Series Model Variants
• AT-7 (Saxhorn) / 9M115 - Base Series Designation
• AT-13 (Saxhorn-2) / 9M131 - Improved Version with reworked missile component.


HISTORY



Detailing the development and operational history of the AT-7 (Saxhorn) / 9M115 (Mongrel) Portable Anti-Tank Missile System.  Entry last updated on 5/22/2018. Authored by Staff Writer. Content ©www.MilitaryFactory.com.
The AT-7 "Saxhorn" (officially Russian designation of "9K115 Metis", Metis translating to "Mongrel") was developed to coexist alongside the AT-4 "Spigot" series of portable, anti-tank wire-guided missile systems in the Soviet Army inventory. The AT-4 was a large company level weapon system that was fielded with integrated optics, tripod and a large launch tube for the 9M111/9M111-2 and 9M111M series missiles. The weapon system went on to be used by over 30 counties around the world including many Soviet-friendly parties and was produced in the thousands. The AT-7 maintained much of the appearance of the original AT-4 but introduced a revised missile that was lighter in weight, made to modern specifications and featuring a simplified tripod assembly.

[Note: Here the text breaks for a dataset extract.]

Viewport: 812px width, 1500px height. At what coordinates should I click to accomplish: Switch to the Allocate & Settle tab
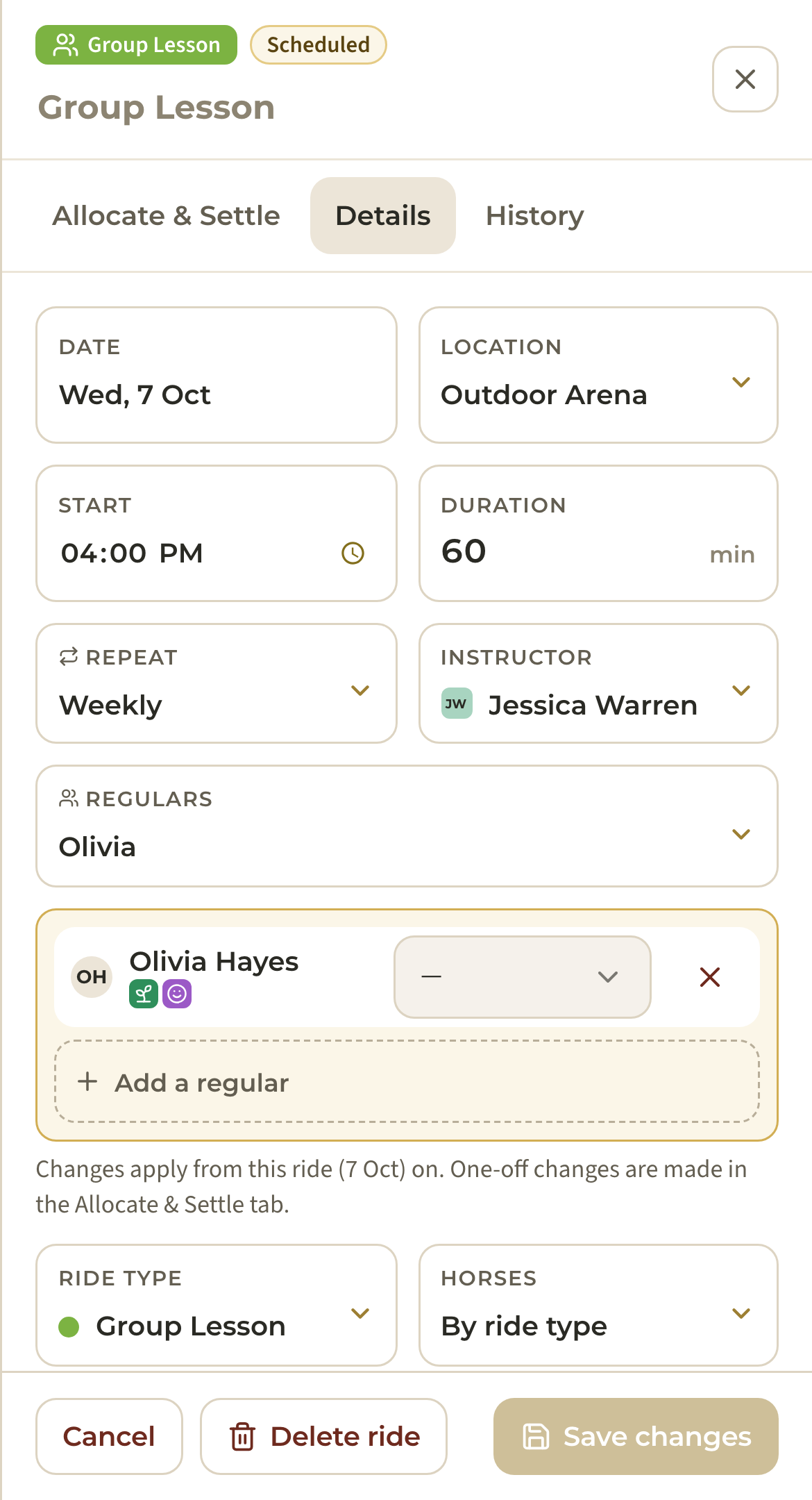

Like other anti-tank weapons of this classification, the AT-7 is operated by two specially trained personnel - one to manage the optics and launcher and the other to reload the launch tube component. In this paired fashion, transporting the AT-7 system is divided between the two personnel and up to four missiles are carried by the group. The AT-7 was traditionally issued to such two-man fire teams at the company level as a part of the Soviet motorized rifle companies, each company to tally some three launchers each.

At its core, the AT-7 breaks down into three key components - these being the optics suite, the launch tube and the mount (the latter also known as a launch post). The AT-7 projectile consists of a three-fin stabilized missile that operates initially from a booster before the rocket motor takes over after clearing the launch tube. The missile is then guided along a wire attached from missile to launcher which means that range is somewhat restrictive and line-of-sight on the target is imperative. The missile's warhead is a HEAT (High-Explosive Anti-Tank) shaped charge and weighs in at 5.5lbs. Operational range is approximately 1,000 meters with a 40 meter minimum (the latter for the safety of the firing crew). Despite the standard issue of a tripod with the AT-7 launcher, the system can be fired from the shoulder. The AT-7 launcher can also be utilized in relatively confined spaces with a safety clearance of about six meters directly behind the launcher recognized.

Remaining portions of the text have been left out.